Tulla era solo una delle “Donne Vampiro” che Munch incontrò durante la sua vita. Per lui, trauma e arte, desiderio e tormento si fondono costantemente in un’intensa riflessione sulla donna: questa “sirena” ed enigmatica “sfinge” che attrae e spaventa l’uomo, come ha sottolineato anche la scrittrice Gunnhild Øyehaug

Nel docufilm emergono anche i legami più intimi con i paesaggi del Nord e i suoi colori vividi. Risuonano nelle composizioni di Edvard Grieg, che trascorreva le sue estati nella natura della collina di Troldhaugen a Bergen.
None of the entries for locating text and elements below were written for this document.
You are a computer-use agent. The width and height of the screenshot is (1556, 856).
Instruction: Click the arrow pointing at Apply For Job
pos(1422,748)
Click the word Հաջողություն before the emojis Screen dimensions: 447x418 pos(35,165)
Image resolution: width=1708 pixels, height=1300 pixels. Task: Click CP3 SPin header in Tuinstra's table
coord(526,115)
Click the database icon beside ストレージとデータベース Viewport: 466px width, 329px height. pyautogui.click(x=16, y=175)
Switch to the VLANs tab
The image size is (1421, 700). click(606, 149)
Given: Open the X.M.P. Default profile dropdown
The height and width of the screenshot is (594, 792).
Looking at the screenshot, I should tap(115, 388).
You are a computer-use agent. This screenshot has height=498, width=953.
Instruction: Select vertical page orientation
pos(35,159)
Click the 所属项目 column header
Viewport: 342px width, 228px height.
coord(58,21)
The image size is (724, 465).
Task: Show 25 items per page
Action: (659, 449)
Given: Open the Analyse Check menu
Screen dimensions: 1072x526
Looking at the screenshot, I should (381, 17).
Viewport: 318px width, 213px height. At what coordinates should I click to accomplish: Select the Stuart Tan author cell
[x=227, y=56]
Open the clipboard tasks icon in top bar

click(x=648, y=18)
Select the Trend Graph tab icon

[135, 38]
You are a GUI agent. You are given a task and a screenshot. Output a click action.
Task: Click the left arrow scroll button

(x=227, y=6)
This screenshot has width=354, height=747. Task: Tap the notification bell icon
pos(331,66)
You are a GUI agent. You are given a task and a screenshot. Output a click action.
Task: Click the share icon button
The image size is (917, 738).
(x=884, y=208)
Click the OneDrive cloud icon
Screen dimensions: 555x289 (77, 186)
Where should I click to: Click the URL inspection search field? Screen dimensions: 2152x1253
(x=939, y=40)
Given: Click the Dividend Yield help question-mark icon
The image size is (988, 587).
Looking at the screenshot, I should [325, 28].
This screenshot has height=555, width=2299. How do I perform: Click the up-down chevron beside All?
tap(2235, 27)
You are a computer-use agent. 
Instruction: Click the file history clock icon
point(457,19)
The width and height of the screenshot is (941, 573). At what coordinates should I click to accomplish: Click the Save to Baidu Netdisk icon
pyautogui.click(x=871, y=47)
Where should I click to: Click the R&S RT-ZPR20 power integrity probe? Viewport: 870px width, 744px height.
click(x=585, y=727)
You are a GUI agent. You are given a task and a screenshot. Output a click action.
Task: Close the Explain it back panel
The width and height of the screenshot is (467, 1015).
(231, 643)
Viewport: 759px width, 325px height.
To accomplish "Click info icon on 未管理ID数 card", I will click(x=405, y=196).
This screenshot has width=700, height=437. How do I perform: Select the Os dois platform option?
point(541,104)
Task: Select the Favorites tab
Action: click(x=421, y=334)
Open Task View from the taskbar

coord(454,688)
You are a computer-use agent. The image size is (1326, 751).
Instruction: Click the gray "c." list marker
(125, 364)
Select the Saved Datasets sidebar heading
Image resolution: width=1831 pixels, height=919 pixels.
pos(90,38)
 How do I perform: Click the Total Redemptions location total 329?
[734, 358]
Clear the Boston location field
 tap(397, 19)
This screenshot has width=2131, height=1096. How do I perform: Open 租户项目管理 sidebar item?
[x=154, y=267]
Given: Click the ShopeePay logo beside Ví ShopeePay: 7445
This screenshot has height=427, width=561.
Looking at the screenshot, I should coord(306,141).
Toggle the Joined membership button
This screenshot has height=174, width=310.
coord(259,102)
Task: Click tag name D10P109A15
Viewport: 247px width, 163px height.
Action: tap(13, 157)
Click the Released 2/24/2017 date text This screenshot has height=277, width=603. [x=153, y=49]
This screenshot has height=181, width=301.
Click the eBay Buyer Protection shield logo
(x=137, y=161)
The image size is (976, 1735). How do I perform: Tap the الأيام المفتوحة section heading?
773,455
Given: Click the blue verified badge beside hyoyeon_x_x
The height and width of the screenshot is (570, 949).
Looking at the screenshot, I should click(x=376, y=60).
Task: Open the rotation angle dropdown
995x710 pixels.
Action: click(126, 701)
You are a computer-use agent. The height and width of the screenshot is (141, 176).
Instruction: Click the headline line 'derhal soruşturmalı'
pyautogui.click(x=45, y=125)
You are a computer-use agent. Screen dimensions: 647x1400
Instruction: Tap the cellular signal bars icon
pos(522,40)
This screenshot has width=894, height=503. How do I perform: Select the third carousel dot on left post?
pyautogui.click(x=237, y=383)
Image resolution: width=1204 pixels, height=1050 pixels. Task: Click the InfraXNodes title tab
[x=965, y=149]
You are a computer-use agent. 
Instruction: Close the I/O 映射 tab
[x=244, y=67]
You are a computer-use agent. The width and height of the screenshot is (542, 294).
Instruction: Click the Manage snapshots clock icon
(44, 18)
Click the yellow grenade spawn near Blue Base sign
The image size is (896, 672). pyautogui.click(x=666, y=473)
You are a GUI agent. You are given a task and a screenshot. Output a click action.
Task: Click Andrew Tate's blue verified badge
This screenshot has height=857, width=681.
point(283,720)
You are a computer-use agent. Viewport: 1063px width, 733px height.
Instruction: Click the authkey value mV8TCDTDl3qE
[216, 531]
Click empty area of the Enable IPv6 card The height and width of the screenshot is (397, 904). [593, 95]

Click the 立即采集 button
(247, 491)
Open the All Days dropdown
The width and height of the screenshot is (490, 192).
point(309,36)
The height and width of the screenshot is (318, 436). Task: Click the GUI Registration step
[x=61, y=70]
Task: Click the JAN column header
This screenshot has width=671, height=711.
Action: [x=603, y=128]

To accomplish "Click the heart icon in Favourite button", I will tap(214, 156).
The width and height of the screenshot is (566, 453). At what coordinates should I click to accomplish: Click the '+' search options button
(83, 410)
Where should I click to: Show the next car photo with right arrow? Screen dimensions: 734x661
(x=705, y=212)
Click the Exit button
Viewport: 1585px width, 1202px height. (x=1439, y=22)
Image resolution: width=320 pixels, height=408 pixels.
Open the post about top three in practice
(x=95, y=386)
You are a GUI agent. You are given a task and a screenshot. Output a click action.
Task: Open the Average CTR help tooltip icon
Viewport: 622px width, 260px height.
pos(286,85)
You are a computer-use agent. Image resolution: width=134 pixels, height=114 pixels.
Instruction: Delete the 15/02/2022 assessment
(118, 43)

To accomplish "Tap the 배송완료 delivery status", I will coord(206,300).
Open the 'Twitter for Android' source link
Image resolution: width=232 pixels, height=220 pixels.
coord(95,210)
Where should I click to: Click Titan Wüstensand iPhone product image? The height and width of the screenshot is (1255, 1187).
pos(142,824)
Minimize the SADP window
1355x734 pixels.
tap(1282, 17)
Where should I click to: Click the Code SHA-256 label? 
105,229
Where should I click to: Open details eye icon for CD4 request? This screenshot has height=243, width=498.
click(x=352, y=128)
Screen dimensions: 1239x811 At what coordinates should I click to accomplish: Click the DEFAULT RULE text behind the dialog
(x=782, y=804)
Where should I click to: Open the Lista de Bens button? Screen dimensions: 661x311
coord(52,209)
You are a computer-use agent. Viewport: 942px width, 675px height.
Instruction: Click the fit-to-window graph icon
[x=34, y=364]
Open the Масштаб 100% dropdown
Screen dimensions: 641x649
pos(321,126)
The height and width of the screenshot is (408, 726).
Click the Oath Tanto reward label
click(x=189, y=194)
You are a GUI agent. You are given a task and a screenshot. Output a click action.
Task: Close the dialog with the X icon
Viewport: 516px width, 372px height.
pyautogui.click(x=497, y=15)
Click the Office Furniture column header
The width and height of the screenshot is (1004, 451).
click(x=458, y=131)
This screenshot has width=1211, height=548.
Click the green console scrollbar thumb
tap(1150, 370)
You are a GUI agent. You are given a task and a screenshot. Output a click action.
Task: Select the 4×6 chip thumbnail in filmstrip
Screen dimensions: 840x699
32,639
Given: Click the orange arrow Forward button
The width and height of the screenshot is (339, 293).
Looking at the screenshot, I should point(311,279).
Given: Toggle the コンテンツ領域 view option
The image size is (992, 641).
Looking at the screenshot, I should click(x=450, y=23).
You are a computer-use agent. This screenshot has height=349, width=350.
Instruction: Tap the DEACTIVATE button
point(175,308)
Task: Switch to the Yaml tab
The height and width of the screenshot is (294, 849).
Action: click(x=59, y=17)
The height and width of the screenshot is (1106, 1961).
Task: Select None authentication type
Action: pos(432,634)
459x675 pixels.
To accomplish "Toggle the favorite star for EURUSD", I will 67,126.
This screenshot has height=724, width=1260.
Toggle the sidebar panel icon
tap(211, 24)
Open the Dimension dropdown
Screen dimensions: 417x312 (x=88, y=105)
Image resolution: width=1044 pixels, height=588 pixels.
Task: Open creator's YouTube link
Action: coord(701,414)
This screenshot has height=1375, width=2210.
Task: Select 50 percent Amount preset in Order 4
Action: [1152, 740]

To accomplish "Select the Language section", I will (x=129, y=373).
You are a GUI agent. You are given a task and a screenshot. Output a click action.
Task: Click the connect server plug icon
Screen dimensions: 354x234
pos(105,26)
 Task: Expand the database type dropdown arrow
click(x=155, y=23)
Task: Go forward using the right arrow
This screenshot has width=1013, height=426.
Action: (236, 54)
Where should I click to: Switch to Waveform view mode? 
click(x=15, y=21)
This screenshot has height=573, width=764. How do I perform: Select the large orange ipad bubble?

Lui ha saputo ricreare la sensazione del “trovarsi a casa”, come ci trasmette anche il pianista Leif Ove Andsnes.  Ma ancora – come suggeriscono gli storici dell’arte Elio Grazioli e Øivind Lorentz Storm Bjerke – in questa continua ripetizione, così come negli esperimenti visivi attraverso il cinema e la fotografia, possiamo trovare la chiave per entrare nel Tempo di Munch.

Ciò che resta è una richiesta di salvezza, una sorta di apertura agli spiriti, ai fantasmi che aleggiano intorno a noi, “con Molecole più leggere e inconsistenti”. A oriente del sole, a occidente della luna.

A guidarci attraverso la storia di Munch anche gli interventi di Erik Höök, Direttore dello Strindbergsmuseet di Stoccolma, Siri Kval Ødegård, Soprano e Imprenditrice, Carl-Johan Olsson, Curatore Pittura del XIX secolo al Nationalmuseum di Stoccolma, e la colonna sonora del film, che comprende brani di repertorio, tra cui quelli del compositore e organista norvegese Iver Kleive.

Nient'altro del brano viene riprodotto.